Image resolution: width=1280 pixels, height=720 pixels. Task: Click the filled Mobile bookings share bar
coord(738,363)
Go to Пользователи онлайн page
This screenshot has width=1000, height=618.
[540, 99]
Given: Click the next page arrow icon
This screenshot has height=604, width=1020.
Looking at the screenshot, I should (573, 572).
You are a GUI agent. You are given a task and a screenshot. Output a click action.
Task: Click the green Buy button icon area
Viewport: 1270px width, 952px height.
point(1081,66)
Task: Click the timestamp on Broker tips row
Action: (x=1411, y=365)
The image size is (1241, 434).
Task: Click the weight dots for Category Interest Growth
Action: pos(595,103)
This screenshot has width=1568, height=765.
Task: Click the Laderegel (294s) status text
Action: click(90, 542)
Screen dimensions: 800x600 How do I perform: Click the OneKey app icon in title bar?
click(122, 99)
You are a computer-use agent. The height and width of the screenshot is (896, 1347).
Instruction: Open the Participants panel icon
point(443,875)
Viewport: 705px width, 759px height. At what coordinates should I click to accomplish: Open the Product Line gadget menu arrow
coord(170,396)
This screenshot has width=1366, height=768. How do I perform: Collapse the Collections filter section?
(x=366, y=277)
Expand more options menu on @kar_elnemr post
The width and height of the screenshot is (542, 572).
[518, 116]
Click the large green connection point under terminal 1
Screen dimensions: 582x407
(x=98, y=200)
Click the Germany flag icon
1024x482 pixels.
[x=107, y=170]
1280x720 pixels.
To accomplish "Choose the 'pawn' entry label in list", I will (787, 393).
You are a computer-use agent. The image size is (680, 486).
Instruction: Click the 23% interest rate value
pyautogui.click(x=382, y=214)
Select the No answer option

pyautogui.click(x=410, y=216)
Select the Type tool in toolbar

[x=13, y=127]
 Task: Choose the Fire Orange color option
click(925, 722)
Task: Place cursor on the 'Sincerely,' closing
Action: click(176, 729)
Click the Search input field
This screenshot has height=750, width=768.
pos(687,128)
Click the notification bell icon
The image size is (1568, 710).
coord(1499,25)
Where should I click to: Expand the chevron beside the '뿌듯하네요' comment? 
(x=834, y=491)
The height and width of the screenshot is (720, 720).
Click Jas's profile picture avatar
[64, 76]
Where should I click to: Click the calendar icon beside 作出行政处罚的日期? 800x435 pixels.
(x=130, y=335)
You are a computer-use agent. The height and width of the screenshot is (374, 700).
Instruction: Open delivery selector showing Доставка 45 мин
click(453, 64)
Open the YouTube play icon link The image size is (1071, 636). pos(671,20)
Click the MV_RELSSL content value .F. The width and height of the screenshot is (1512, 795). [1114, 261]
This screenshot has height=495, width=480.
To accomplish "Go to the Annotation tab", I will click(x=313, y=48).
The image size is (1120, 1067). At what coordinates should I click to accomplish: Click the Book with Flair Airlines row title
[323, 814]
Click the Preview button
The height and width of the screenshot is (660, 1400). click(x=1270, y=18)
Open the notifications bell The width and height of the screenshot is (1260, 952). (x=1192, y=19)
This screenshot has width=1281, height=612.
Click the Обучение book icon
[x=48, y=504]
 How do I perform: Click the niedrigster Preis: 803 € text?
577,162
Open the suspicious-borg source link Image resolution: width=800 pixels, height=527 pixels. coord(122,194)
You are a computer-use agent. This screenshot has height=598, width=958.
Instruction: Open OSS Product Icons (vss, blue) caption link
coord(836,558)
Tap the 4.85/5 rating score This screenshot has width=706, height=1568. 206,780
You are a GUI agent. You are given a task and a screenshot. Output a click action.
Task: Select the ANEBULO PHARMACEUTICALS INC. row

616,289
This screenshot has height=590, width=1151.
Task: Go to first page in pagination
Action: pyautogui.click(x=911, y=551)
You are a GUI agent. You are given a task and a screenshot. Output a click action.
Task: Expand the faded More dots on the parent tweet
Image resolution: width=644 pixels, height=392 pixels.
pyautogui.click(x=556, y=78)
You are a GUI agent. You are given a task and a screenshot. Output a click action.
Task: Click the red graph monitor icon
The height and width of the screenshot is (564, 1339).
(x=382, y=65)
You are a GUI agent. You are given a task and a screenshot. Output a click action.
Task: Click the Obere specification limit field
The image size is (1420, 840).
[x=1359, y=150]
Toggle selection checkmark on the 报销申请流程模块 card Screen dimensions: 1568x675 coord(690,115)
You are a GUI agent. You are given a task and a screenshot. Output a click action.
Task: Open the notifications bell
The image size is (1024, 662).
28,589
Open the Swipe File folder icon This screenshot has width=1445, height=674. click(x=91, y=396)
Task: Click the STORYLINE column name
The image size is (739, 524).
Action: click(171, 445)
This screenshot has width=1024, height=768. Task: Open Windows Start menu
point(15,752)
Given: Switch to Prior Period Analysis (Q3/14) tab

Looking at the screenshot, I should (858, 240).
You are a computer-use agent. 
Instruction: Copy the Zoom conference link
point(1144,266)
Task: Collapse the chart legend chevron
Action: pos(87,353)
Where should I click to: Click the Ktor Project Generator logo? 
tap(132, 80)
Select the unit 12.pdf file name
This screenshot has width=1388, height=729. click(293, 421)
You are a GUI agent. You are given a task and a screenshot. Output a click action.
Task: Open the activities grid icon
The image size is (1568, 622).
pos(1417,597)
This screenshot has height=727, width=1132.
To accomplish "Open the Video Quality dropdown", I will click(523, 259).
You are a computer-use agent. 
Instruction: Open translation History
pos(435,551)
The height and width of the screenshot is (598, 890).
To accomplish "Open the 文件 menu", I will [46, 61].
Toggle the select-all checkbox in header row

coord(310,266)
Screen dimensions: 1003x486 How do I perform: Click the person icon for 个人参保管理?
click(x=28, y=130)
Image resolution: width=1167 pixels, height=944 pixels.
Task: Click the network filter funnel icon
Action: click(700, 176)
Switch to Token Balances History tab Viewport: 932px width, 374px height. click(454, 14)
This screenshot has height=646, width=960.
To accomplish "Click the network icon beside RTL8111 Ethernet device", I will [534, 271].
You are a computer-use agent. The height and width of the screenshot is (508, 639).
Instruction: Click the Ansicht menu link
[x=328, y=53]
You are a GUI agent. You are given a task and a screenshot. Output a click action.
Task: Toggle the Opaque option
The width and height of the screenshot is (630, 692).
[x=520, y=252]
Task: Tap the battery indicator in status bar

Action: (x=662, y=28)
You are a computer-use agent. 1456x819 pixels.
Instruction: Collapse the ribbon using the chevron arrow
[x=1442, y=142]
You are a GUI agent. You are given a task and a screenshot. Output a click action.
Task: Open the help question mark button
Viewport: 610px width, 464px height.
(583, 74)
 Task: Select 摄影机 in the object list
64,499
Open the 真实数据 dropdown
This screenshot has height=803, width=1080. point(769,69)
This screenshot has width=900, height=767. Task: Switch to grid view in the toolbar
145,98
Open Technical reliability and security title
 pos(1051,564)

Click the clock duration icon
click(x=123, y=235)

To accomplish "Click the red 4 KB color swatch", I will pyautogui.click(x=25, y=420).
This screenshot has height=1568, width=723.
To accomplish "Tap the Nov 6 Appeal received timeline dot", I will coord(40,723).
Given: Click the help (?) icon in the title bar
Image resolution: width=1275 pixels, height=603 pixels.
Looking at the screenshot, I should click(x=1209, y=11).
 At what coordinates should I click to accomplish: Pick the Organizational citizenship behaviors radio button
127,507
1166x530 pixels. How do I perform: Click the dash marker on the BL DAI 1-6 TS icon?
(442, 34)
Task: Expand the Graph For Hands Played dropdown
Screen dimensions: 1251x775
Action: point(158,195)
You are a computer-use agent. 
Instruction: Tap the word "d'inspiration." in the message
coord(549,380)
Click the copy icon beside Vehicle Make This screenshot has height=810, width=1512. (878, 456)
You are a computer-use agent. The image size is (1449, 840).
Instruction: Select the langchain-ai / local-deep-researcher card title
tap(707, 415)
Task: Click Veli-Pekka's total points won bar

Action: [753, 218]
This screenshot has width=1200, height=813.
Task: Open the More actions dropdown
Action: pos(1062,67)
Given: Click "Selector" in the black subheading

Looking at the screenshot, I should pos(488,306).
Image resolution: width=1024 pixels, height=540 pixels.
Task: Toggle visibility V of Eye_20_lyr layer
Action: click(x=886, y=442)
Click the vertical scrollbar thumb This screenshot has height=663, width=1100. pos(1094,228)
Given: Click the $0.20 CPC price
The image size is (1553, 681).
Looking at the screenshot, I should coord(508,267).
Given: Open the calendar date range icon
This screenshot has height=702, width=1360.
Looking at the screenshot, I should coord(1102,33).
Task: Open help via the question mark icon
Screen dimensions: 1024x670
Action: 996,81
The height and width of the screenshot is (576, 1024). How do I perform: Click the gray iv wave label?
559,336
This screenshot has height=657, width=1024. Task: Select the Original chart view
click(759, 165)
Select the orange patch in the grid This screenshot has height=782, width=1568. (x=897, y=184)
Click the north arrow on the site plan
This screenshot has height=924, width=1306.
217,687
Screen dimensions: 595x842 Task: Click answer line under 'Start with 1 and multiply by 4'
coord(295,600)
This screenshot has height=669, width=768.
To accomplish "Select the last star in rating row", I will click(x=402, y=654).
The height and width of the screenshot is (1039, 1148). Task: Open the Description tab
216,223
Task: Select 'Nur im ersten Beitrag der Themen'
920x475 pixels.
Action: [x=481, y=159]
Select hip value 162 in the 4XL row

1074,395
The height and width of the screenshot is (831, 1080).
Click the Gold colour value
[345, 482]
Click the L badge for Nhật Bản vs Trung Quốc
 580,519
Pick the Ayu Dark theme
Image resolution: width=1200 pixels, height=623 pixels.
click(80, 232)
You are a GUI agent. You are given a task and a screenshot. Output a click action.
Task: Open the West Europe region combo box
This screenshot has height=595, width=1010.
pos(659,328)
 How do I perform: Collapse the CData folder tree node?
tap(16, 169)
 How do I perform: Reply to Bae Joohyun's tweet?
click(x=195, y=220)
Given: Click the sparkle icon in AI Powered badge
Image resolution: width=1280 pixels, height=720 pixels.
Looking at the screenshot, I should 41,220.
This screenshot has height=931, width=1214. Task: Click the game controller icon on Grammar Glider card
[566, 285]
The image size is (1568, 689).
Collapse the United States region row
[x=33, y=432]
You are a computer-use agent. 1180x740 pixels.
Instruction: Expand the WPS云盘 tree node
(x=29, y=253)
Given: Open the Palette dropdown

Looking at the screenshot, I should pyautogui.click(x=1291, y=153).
::::::::::
### [What is being asked]
Please print the records above exactly from their first line. End with the line containing "Task: Click the green Buy button icon area", and include it.

### [Exercise result]
Image resolution: width=1280 pixels, height=720 pixels. Task: Click the filled Mobile bookings share bar
coord(738,363)
Go to Пользователи онлайн page
This screenshot has width=1000, height=618.
[540, 99]
Given: Click the next page arrow icon
This screenshot has height=604, width=1020.
Looking at the screenshot, I should (573, 572).
You are a GUI agent. You are given a task and a screenshot. Output a click action.
Task: Click the green Buy button icon area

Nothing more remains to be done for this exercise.